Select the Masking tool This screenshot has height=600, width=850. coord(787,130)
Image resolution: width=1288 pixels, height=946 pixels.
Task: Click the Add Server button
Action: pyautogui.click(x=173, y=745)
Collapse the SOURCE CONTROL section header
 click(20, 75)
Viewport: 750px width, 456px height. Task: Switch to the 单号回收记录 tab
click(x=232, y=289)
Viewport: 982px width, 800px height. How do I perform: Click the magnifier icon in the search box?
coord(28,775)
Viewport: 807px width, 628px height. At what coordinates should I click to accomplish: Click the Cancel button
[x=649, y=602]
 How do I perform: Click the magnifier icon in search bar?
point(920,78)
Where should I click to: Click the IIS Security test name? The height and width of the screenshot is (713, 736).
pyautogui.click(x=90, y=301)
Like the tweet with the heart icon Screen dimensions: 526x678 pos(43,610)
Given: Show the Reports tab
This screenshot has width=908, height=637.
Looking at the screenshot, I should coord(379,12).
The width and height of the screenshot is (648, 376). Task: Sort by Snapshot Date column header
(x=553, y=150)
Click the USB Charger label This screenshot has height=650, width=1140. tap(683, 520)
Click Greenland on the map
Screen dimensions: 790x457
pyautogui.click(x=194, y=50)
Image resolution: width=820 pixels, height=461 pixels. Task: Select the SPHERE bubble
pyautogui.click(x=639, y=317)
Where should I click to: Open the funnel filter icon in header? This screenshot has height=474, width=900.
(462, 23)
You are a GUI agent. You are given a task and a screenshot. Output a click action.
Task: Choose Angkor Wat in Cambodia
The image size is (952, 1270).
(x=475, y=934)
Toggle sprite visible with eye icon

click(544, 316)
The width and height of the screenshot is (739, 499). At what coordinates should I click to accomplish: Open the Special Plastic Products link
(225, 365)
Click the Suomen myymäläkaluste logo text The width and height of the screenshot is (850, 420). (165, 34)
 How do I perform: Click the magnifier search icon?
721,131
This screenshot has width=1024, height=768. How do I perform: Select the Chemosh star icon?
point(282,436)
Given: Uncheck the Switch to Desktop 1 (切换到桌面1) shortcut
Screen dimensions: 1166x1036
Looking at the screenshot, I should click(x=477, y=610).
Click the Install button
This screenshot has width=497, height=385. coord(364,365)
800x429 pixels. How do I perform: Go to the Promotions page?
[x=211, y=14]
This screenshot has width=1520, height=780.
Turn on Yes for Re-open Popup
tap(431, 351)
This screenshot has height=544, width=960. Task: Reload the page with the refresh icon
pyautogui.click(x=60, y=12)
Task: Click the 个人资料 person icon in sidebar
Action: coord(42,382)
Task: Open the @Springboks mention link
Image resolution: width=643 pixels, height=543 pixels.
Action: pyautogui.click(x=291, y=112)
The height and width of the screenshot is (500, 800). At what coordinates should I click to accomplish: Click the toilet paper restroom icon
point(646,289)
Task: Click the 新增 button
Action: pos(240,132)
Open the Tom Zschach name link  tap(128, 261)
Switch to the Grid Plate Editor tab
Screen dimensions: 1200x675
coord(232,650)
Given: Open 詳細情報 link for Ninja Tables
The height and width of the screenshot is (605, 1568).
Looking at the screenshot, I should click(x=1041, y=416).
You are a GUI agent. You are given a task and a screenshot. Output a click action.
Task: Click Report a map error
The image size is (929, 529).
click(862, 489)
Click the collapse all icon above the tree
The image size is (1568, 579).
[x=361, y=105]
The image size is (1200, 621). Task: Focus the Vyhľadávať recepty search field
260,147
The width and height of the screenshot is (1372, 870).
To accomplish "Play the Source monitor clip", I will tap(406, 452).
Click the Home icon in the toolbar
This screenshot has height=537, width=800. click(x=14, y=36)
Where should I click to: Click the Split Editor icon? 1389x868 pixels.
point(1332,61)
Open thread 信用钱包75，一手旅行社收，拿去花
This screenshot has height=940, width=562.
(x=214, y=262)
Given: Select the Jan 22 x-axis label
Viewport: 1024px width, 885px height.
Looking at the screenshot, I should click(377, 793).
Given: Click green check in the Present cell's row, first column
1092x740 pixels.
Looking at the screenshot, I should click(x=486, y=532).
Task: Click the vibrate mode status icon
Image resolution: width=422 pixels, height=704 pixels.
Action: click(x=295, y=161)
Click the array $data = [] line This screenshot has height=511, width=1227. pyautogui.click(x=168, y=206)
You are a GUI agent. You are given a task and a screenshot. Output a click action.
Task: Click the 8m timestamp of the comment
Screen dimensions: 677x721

◆ What is being asked ◆
Each record above should be repeated exactly as it appears.

◆ Task result ◆
Select the Masking tool This screenshot has height=600, width=850. coord(787,130)
Image resolution: width=1288 pixels, height=946 pixels.
Task: Click the Add Server button
Action: pyautogui.click(x=173, y=745)
Collapse the SOURCE CONTROL section header
 click(20, 75)
Viewport: 750px width, 456px height. Task: Switch to the 单号回收记录 tab
click(x=232, y=289)
Viewport: 982px width, 800px height. How do I perform: Click the magnifier icon in the search box?
coord(28,775)
Viewport: 807px width, 628px height. At what coordinates should I click to accomplish: Click the Cancel button
[x=649, y=602]
 How do I perform: Click the magnifier icon in search bar?
point(920,78)
Where should I click to: Click the IIS Security test name? The height and width of the screenshot is (713, 736).
pyautogui.click(x=90, y=301)
Like the tweet with the heart icon Screen dimensions: 526x678 pos(43,610)
Given: Show the Reports tab
This screenshot has width=908, height=637.
Looking at the screenshot, I should coord(379,12).
The width and height of the screenshot is (648, 376). Task: Sort by Snapshot Date column header
(x=553, y=150)
Click the USB Charger label This screenshot has height=650, width=1140. tap(683, 520)
Click Greenland on the map
Screen dimensions: 790x457
pyautogui.click(x=194, y=50)
Image resolution: width=820 pixels, height=461 pixels. Task: Select the SPHERE bubble
pyautogui.click(x=639, y=317)
Where should I click to: Open the funnel filter icon in header? This screenshot has height=474, width=900.
(462, 23)
You are a GUI agent. You are given a task and a screenshot. Output a click action.
Task: Choose Angkor Wat in Cambodia
The image size is (952, 1270).
(x=475, y=934)
Toggle sprite visible with eye icon

click(544, 316)
The width and height of the screenshot is (739, 499). At what coordinates should I click to accomplish: Open the Special Plastic Products link
(225, 365)
Click the Suomen myymäläkaluste logo text The width and height of the screenshot is (850, 420). (165, 34)
 How do I perform: Click the magnifier search icon?
721,131
This screenshot has width=1024, height=768. How do I perform: Select the Chemosh star icon?
point(282,436)
Given: Uncheck the Switch to Desktop 1 (切换到桌面1) shortcut
Screen dimensions: 1166x1036
Looking at the screenshot, I should click(x=477, y=610).
Click the Install button
This screenshot has width=497, height=385. coord(364,365)
800x429 pixels. How do I perform: Go to the Promotions page?
[x=211, y=14]
This screenshot has width=1520, height=780.
Turn on Yes for Re-open Popup
tap(431, 351)
This screenshot has height=544, width=960. Task: Reload the page with the refresh icon
pyautogui.click(x=60, y=12)
Task: Click the 个人资料 person icon in sidebar
Action: coord(42,382)
Task: Open the @Springboks mention link
Image resolution: width=643 pixels, height=543 pixels.
Action: pyautogui.click(x=291, y=112)
The height and width of the screenshot is (500, 800). At what coordinates should I click to accomplish: Click the toilet paper restroom icon
point(646,289)
Task: Click the 新增 button
Action: pos(240,132)
Open the Tom Zschach name link  tap(128, 261)
Switch to the Grid Plate Editor tab
Screen dimensions: 1200x675
coord(232,650)
Given: Open 詳細情報 link for Ninja Tables
The height and width of the screenshot is (605, 1568).
Looking at the screenshot, I should click(x=1041, y=416).
You are a GUI agent. You are given a task and a screenshot. Output a click action.
Task: Click Report a map error
The image size is (929, 529).
click(862, 489)
Click the collapse all icon above the tree
The image size is (1568, 579).
[x=361, y=105]
The image size is (1200, 621). Task: Focus the Vyhľadávať recepty search field
260,147
The width and height of the screenshot is (1372, 870).
To accomplish "Play the Source monitor clip", I will tap(406, 452).
Click the Home icon in the toolbar
This screenshot has height=537, width=800. click(x=14, y=36)
Where should I click to: Click the Split Editor icon? 1389x868 pixels.
point(1332,61)
Open thread 信用钱包75，一手旅行社收，拿去花
This screenshot has height=940, width=562.
(x=214, y=262)
Given: Select the Jan 22 x-axis label
Viewport: 1024px width, 885px height.
Looking at the screenshot, I should click(377, 793).
Given: Click green check in the Present cell's row, first column
1092x740 pixels.
Looking at the screenshot, I should click(x=486, y=532).
Task: Click the vibrate mode status icon
Image resolution: width=422 pixels, height=704 pixels.
Action: click(x=295, y=161)
Click the array $data = [] line This screenshot has height=511, width=1227. pyautogui.click(x=168, y=206)
You are a GUI agent. You are given a task and a screenshot. Output a click action.
Task: Click the 8m timestamp of the comment
Screen dimensions: 677x721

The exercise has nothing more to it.